The Los Angeles Times leads with news that congressional Republicans, anxious to conclude the session and hit the campaign trail, are compromising on a minimum wage hike and the marriage tax, much to the dismay of the right wing of the party. Passing the wage increase and avoiding a marriage tax cut veto could inoculate Republicans against Democratic accusations of congressional gridlock. The New York Times leads with the national shortage of principals. As the accountability movement has gained momentum over the past decade, principals have shouldered much of the blame for failing schools, and so many veterans are quitting or retiring and fewer young teachers are expressing interest in the position. The Washington Post goes with coverage of the Gore-Lieberman surge, while the LAT and the NYT front their own campaign analysis, noting that Labor Day weekend marks the start of the last leg of the race.

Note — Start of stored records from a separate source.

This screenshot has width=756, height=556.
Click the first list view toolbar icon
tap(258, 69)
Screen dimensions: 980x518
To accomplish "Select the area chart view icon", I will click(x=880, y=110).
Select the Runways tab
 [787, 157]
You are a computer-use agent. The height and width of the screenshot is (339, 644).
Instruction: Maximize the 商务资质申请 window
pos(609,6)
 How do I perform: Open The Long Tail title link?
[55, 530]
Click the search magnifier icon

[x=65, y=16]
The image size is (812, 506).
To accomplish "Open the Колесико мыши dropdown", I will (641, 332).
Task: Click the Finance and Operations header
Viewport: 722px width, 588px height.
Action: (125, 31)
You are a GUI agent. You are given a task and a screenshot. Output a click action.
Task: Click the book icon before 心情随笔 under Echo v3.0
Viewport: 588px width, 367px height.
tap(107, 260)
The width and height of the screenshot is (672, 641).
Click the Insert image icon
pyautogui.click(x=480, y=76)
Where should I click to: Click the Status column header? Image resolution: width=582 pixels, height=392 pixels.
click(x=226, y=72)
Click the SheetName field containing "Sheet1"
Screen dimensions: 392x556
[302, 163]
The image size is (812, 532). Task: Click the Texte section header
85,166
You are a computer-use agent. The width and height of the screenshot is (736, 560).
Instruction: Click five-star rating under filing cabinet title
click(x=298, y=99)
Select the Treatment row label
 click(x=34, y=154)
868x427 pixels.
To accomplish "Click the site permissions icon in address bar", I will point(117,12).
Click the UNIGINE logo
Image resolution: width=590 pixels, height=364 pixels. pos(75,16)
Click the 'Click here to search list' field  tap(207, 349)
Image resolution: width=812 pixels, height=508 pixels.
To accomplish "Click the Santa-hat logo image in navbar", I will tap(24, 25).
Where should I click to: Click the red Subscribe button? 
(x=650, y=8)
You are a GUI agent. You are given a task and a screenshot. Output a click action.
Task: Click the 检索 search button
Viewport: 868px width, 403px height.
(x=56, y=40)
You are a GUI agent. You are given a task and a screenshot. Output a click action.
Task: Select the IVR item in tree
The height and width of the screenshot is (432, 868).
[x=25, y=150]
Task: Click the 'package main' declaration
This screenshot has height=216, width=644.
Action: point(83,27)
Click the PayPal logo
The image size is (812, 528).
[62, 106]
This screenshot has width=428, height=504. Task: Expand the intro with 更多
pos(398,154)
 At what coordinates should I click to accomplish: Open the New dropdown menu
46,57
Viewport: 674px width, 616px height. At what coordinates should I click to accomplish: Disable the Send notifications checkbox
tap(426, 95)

The WP reports that for the first time since 1980, the election is still too close to call on Labor Day weekend. Gore has inched ahead in national polls (10 points in a Newsweek poll that both camps say is inaccurate) and reversed the electoral college advantage that Bush maintained throughout the summer, but Bush claims he always expected the race would be dead even after the conventions. The Gore campaign is especially pleased that it has pulled even in Florida, where Bush will now be forced to spend resources he would prefer to use elsewhere. The Bush campaign plans to go negative to counteract the Gore momentum, but the aggressive posture poses two problems: First, will voters be annoyed by the attacks because Bush had promised to run a civil campaign? Second, will voters buy the charge that Gore lacks leadership when they tend to agree with him on the issues? The LAT and NYT focus on the fight for swing voters. The NYT reports that the contest could come down to fewer than 1 million voters in 10 states and claims that Bush has done a better job of targeting the undecided so far. Campaign preview for next week: Bush on prescription drugs in Allentown on Tuesday, Gore on his economic plan in Cleveland on Wednesday.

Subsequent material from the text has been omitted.